Pour sa cinquième édition, le Salon du bilinguisme a fait carton plein. Plus de 600 participants sont venus à Fordham University Law School, samedi 3 novembre, pour assister à ce grand rendez-vous du multilinguisme organisé par French Morning. Il a été inauguré par le député des Français d’Amérique du Nord Roland Lescure, qui a loué l’action des “soldats du bilinguisme” en faveur des langues, et la consule générale de France Anne-Claire Legendre.
Ce succès rappelle que l’éducation bilingue a le vent en poupe à New York, une ville où des programmes bilingues ont fleuri ces dernières années dans les écoles publiques, parfois sous l’impulsion de parents. Le Département de l’Education new-yorkais a annoncé en mai la création de trente-deux filières bilingues, où le temps d’enseignement se divise entre l’anglais et une autre langue.
Cette année, le Salon du bilinguisme a rassemblé une cinquantaine d’exposants – écoles publiques et privées, éditeurs, services – mais aussi différents experts venus encourager la pratique des langues et conseiller des parents parfois peu au courant des bienfaits du bilinguisme.
Traditionnellement, la maitrise de plusieurs langues est associé aux avantages professionnels.
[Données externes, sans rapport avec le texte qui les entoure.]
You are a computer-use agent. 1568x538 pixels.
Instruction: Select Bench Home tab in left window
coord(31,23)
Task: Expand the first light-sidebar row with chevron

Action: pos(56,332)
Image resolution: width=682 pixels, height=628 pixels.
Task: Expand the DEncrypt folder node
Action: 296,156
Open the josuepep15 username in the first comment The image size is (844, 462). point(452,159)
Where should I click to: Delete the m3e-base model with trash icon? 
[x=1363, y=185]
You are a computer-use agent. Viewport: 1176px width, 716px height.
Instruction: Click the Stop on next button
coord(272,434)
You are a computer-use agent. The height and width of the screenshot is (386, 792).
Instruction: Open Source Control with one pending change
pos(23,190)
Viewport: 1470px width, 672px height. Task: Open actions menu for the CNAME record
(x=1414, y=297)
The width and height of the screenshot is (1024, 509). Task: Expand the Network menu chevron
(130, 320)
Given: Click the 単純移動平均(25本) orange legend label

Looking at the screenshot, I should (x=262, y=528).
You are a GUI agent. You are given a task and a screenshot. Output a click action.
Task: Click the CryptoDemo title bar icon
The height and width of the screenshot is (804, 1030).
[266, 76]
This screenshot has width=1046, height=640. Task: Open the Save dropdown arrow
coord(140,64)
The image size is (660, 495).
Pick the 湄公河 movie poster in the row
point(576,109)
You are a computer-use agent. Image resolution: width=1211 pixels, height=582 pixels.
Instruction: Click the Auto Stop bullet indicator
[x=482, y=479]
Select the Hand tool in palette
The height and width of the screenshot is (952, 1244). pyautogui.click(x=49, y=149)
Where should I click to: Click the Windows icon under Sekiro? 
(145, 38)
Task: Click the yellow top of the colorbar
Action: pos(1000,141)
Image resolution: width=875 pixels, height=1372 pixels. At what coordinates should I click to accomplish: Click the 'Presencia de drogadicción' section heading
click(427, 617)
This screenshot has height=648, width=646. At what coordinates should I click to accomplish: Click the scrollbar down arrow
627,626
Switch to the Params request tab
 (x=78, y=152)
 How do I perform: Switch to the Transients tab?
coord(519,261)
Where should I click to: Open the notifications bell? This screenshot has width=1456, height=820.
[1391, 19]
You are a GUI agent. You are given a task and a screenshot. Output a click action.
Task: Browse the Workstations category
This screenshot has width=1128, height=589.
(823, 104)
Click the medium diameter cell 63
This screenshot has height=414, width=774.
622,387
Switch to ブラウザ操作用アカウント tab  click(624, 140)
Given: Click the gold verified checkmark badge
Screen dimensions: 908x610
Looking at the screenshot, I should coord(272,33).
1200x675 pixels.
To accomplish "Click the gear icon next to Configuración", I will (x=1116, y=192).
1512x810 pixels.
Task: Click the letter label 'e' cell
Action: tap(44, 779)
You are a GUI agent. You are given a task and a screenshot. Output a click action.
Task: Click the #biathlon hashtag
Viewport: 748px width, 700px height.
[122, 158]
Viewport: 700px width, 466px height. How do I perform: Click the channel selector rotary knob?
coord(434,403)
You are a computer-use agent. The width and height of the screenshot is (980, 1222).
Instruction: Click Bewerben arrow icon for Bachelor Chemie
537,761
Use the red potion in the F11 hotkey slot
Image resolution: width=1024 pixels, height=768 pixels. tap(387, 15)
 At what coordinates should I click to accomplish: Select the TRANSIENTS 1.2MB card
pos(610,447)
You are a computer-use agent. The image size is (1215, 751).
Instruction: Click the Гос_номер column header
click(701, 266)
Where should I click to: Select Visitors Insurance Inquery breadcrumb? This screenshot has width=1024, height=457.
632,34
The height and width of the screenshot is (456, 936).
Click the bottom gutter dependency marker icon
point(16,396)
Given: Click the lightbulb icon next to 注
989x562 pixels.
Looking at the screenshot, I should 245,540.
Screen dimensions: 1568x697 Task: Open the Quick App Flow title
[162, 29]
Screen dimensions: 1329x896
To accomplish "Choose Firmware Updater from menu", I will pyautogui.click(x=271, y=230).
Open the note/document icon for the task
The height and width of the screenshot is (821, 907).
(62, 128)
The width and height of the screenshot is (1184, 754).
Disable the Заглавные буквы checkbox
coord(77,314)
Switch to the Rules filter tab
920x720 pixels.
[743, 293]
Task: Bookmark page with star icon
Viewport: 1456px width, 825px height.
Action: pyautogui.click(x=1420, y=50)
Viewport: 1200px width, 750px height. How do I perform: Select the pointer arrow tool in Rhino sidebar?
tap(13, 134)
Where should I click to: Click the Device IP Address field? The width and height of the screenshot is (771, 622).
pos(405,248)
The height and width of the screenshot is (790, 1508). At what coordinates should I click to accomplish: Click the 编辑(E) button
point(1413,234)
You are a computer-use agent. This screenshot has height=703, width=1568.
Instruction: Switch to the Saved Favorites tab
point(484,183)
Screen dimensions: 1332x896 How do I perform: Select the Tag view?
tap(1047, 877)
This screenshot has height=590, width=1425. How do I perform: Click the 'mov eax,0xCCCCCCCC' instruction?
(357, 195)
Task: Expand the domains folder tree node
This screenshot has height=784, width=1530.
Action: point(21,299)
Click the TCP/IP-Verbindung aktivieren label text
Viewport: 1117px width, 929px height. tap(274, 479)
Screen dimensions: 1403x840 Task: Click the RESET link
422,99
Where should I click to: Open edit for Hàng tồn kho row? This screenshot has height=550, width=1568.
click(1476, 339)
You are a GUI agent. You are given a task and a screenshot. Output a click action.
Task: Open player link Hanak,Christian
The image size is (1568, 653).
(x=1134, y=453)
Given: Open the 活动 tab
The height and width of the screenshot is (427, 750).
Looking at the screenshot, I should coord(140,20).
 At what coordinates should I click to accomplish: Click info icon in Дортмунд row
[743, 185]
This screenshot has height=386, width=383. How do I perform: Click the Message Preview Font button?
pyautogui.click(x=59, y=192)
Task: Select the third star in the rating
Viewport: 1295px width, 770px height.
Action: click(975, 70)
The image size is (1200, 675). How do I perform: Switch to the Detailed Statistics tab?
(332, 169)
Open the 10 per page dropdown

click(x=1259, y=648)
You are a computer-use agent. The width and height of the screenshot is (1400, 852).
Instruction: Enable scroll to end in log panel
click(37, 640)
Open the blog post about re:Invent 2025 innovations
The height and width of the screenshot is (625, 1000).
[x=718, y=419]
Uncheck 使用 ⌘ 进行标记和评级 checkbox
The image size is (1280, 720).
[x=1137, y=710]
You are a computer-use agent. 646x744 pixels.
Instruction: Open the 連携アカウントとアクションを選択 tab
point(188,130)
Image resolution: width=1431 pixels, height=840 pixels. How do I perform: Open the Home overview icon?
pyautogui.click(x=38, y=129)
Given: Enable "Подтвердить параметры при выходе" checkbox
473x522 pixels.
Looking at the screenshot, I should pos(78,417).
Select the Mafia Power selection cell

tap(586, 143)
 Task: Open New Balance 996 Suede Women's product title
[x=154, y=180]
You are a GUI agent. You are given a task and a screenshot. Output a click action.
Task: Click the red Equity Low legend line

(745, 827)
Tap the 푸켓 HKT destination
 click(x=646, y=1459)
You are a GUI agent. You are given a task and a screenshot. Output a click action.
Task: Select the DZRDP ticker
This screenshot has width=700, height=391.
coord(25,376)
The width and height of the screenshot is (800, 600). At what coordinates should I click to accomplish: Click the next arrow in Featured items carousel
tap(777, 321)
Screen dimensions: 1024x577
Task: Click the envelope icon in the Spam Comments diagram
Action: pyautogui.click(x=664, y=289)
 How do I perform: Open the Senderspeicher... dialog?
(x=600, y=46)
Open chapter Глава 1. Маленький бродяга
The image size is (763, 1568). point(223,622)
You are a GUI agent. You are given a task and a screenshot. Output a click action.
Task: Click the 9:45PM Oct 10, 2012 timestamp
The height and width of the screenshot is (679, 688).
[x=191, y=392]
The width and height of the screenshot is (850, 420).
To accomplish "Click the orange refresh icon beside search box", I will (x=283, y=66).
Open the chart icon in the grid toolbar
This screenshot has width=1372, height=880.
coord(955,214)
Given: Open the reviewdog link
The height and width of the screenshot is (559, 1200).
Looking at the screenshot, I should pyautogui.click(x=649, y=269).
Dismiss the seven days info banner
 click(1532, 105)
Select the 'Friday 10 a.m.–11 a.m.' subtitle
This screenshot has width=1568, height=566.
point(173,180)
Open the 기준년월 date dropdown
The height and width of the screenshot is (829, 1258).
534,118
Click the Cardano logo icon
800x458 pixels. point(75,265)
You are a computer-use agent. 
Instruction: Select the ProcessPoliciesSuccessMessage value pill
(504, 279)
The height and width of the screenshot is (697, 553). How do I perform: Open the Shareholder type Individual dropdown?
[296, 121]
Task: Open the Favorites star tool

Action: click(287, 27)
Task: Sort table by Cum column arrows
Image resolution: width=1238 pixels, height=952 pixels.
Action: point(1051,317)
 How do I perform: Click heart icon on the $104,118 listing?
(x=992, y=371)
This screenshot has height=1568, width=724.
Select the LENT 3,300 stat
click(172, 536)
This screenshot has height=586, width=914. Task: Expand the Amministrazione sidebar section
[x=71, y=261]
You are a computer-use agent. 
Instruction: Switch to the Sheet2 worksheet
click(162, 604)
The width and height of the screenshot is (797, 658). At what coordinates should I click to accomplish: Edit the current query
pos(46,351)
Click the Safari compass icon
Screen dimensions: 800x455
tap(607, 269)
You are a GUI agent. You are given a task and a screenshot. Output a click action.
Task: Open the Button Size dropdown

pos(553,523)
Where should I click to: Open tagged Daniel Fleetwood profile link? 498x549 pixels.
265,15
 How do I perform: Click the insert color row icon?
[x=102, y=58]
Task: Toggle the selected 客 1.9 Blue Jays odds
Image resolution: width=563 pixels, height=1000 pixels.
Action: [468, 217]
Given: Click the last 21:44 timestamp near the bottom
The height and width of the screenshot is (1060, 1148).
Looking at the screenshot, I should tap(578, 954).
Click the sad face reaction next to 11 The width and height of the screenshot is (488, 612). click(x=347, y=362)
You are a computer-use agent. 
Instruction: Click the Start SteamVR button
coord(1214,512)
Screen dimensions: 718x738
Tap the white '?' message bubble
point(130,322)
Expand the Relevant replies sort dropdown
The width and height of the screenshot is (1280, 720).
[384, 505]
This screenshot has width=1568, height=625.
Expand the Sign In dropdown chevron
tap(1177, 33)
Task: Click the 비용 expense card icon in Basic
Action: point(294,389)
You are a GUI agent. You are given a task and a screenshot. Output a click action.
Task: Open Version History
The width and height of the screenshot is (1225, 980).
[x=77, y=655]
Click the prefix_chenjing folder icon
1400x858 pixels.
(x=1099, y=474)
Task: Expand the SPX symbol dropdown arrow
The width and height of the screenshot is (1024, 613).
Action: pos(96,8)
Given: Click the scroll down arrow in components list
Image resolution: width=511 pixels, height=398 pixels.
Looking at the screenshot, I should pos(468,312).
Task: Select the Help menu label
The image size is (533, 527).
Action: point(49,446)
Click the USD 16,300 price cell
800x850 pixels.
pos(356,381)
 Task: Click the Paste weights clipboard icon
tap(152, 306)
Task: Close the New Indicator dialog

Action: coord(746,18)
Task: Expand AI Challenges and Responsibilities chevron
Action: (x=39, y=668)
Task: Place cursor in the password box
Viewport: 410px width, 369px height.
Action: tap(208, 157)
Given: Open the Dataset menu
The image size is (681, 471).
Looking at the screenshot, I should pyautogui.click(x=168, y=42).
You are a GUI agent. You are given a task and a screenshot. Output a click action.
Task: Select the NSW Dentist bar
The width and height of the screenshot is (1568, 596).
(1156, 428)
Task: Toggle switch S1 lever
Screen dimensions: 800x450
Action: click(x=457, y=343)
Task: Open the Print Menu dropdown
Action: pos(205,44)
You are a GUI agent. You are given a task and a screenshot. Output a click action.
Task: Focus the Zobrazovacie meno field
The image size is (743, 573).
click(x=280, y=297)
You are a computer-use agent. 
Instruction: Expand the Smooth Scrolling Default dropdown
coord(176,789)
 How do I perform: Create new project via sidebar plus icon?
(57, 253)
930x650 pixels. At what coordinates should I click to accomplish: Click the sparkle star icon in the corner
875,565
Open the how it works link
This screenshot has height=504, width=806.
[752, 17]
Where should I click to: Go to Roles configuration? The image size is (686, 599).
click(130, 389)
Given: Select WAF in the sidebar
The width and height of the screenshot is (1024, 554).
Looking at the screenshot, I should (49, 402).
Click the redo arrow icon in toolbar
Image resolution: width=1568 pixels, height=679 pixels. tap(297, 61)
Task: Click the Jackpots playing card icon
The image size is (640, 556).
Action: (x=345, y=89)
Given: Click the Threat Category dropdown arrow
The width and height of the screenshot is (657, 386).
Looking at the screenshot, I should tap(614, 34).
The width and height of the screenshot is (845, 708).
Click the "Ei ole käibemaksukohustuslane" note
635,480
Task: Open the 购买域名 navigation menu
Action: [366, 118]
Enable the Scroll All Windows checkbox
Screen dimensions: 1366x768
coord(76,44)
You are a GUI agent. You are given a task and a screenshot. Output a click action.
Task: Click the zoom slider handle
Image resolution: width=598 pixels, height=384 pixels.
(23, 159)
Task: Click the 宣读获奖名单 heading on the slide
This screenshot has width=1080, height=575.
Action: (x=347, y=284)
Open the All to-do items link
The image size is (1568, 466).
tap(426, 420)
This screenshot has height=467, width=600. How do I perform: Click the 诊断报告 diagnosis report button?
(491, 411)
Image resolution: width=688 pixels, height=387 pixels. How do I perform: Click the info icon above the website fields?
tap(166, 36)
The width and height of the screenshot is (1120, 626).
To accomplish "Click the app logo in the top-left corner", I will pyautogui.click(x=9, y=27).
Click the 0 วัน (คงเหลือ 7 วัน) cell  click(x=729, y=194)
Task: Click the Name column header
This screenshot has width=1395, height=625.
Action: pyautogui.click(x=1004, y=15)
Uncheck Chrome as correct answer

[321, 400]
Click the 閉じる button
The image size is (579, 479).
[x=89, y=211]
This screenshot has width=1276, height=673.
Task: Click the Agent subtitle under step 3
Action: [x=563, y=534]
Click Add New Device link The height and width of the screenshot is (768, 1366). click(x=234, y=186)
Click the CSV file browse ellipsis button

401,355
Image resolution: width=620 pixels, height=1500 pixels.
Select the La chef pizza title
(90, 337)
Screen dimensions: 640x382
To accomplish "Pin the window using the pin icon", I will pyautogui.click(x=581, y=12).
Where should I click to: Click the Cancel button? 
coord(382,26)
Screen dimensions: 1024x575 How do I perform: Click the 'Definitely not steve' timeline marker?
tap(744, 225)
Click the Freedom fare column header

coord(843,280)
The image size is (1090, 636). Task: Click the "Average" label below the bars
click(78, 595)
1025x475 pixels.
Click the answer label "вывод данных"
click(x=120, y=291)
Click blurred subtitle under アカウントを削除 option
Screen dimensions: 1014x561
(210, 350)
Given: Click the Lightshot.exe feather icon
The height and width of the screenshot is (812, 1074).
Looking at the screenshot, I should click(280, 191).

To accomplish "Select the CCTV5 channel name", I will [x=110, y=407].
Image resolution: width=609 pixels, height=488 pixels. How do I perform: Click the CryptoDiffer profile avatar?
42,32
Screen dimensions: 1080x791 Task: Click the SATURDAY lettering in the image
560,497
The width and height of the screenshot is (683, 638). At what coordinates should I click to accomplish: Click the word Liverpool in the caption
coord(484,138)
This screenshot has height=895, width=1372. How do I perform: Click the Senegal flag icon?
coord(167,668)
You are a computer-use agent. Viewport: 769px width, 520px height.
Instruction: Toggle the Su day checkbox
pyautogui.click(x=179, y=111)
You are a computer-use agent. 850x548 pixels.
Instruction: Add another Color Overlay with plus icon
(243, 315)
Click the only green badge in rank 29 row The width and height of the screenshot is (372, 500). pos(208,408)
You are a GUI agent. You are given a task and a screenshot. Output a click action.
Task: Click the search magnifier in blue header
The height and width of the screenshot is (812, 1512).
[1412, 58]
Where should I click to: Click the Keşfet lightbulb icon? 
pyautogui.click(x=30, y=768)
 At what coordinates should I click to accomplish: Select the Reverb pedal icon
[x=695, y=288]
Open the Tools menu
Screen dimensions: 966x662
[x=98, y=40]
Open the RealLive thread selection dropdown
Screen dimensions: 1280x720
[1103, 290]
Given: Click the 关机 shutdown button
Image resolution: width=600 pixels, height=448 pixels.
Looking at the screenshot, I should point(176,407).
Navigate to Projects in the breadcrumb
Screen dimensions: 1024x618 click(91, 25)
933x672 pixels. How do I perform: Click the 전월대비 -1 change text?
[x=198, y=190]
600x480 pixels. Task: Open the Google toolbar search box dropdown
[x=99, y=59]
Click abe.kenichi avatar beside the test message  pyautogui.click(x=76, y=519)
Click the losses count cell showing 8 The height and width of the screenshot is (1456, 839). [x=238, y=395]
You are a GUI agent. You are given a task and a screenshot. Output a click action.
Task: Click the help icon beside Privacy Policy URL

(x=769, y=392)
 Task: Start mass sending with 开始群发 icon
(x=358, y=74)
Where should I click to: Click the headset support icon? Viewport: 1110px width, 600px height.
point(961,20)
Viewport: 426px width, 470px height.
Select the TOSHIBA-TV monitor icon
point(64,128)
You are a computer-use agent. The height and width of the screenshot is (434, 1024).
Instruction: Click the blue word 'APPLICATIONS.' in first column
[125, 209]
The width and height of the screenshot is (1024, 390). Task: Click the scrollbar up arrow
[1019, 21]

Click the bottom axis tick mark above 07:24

Mais un corps grandissant d’études scientifiques pointe aussi vers les bienfaits académiques et cognitifs du multilinguisme (meilleure résistance à Alzheimer, plus grande capacité à “filtrer” les informations…) chez les jeunes et les moins jeunes.
“Le bilinguisme est dans l’air du temps“, assure Kathleen Stein-Smith, auteure du The US Foreign Language Deficit, qui animait une conférence sur le bilinguisme à la maison, sponsorisée par le Lycée français de New York.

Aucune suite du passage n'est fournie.